What is already known
Nearly half of the deaths among children under 5 years of age are linked to undernutrition. Undernutrition not only stunts growth and development, it also leads to an altered gut microbiota. But how gut microbes influence growth remains unclear.
What this research adds
Working in mice, researchers have found that a specific strain of the gut microbe Lactiplantibacillus plantarum, called LpWJL, improves growth and weight gain. Molecules present on the cell wall of LpWJL activate NOD2 in intestinal epithelial cells. NOD2 is an immune receptor that is suppressed in malnourished mice. NOD2 signaling boosts gut cell proliferation and improves nutrient adsorption, increasing mice’s growth.
The findings suggest that providing at-risk populations with NOD2 ligands or probiotic bacteria that release high levels of NOD2-activating molecules may help to treat undernutrition.
Nearly half of the deaths among children under 5 years of age are linked to undernutrition. Now, researchers have found that a gut microbe can improve growth and weight gain in undernourished mice.
The findings, published in Science, suggest that specific probiotic bacteria may alleviate stunted growth and development resulting from undernutrition, which affects more than 149 million children in low- and middle-income countries.
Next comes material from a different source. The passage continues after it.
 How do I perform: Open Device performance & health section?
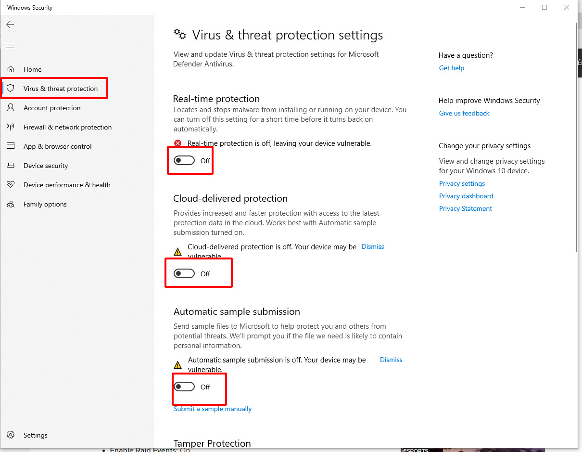pyautogui.click(x=67, y=185)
Scientists have known that undernutrition can lead to an altered gut microbiota, but how gut bacteria influence growth remains unclear. Previous research showed that a specific strain of the gut microbe Lactiplantibacillus plantarum, called LpWJL, eases some of the growth effects of undernutrition in mice.
To work out how LpWJL improves growth, researchers led by Martin Schwarzer at the Institute of Microbiology of the Czech Academy of Sciences and François Leulier at the Ecole Normale Supérieure de Lyon studied the effect of this bacterial strain in a mouse model of diet-induced undernutrition.
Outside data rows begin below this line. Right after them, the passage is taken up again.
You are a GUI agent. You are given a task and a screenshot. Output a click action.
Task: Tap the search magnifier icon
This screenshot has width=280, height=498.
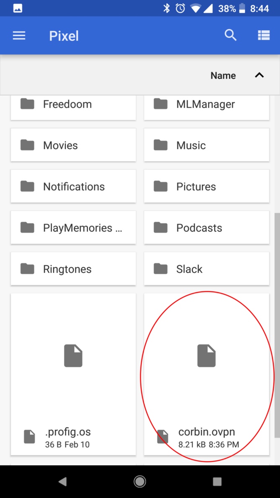(x=231, y=35)
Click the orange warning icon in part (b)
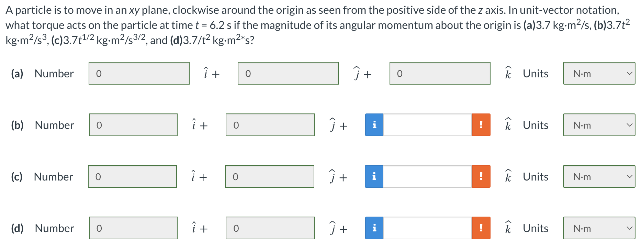This screenshot has height=251, width=641. click(481, 125)
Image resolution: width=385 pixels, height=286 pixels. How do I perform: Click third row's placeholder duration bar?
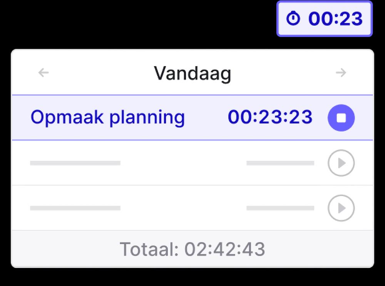[280, 208]
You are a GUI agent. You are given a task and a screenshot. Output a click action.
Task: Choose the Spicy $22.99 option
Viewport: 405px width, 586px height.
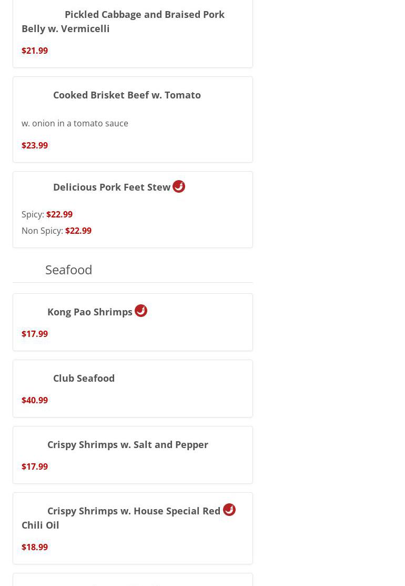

The researchers gave newborn mice a low-calorie diet, which was also low in fat and proteins. At day 56, the mice were smaller and gained less weight compared to mice that were fed a conventional diet.
Supplementing infant mice with LpWJL for five weeks improved the animals’ growth and weight gain. It also increased the blood levels of insulin growth factor-1 (IGF-1), a hormone that plays an important role in childhood growth.
These results are in line with recent research showing that LpWJL elevates circulating levels of IGF-1, the researchers say. What’s more, they add, “these data align with a recent clinical study in which the authors reported a significant increase in the levels of both IGF-1 and insulin in severe acute malnourished Bangladeshi children who received microbiota-directed therapeutic food treatment.”
Further experiments showed that molecules present on the cell wall of LpWJL activated NOD2 in intestinal epithelial cells. NOD2 is an immune receptor that is suppressed in malnourished mice. NOD2 signaling boosted gut cell proliferation and improved nutrient adsorption, which led to an increase in IGF-1. This, in turn, promoted growth in undernourished mice, the researchers found.
Cell walls isolated from bacterium LpWJL were sufficient to stimulate NOD2 signaling, suggesting that the bacterium doesn’t need to be alive to exert its beneficial effects on growth.
The results suggest that providing at-risk populations with NOD2 ligands or probiotics that release high levels of NOD2-activating molecules may help to treat some of the consequences of undernutrition.